**Your objective**. Can you transcribe, word for word, the items from the line containing "Task: Go to the next page" up to and including the last line of the items, leaving the pictures out of your answer?

----------------------------------------

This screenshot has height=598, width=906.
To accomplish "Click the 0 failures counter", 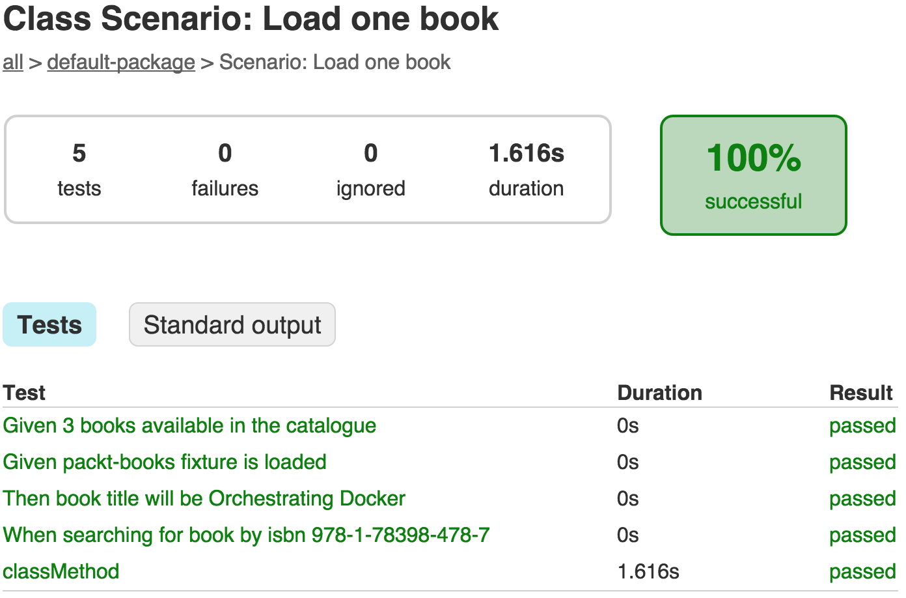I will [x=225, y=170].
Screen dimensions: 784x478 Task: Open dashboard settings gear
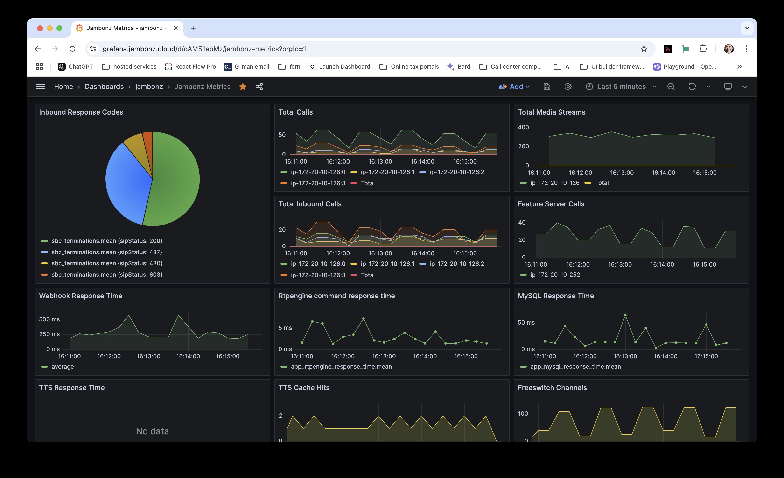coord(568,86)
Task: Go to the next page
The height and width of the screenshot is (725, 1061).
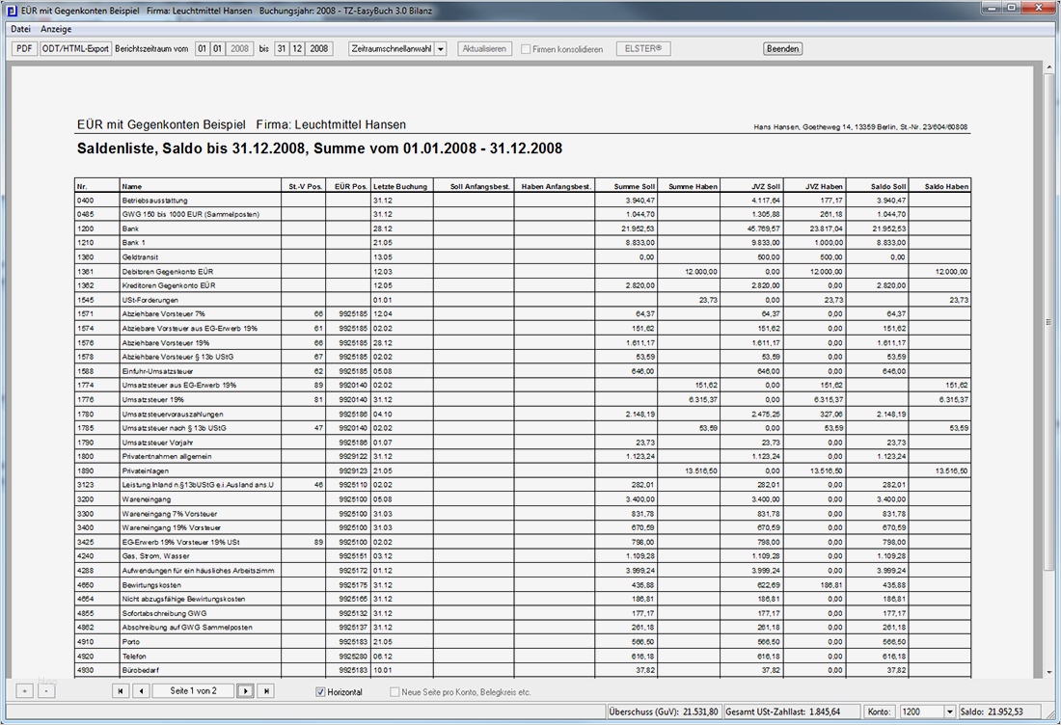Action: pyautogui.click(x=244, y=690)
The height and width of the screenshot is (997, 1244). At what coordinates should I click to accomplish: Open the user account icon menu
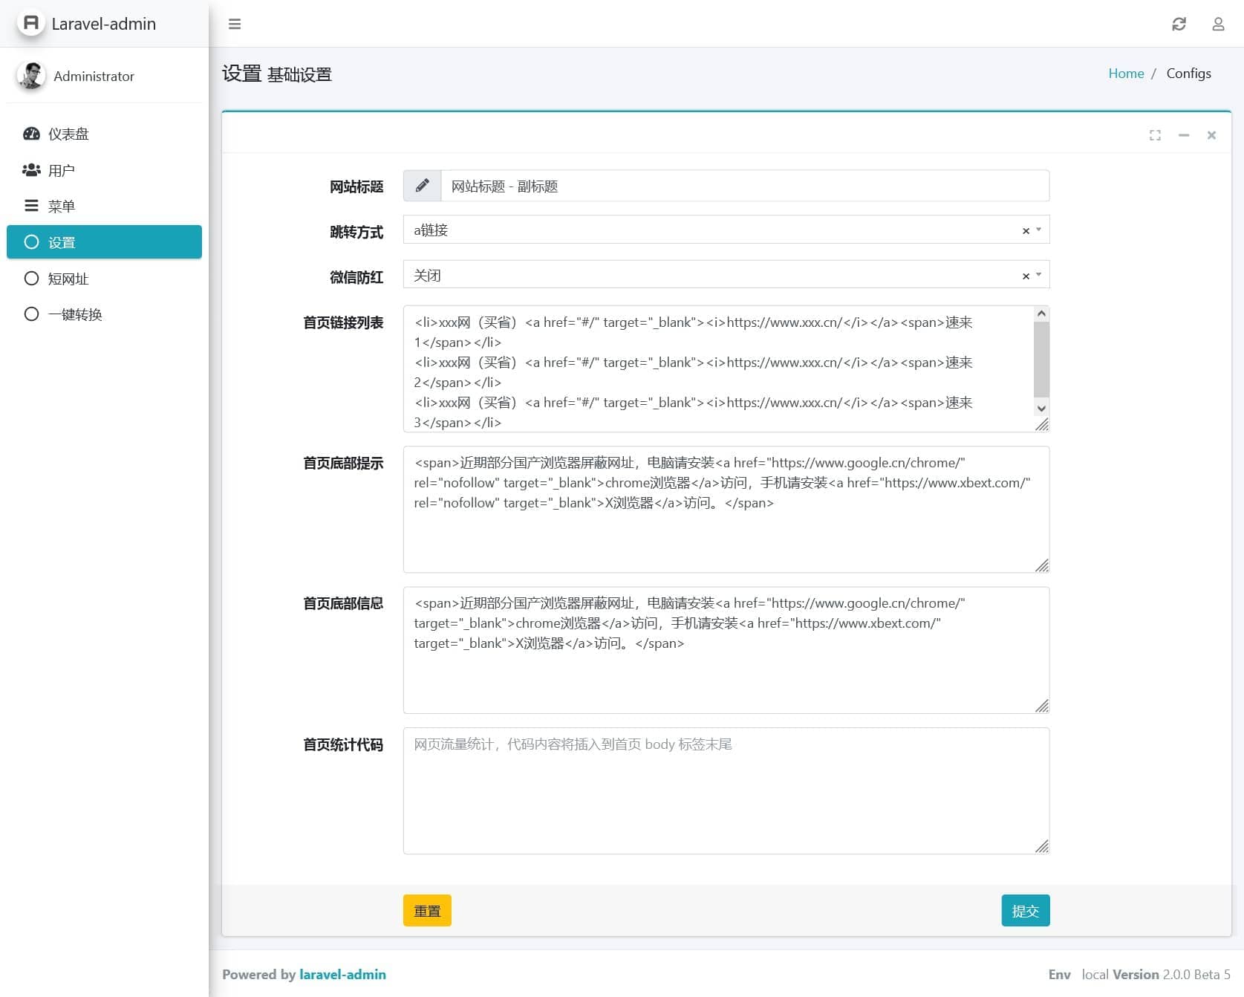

----------------------------------------

**Full answer**.
Task: Go to the next page
The height and width of the screenshot is (725, 1061).
Action: pyautogui.click(x=244, y=690)
The height and width of the screenshot is (997, 1244). At what coordinates should I click to accomplish: Open the user account icon menu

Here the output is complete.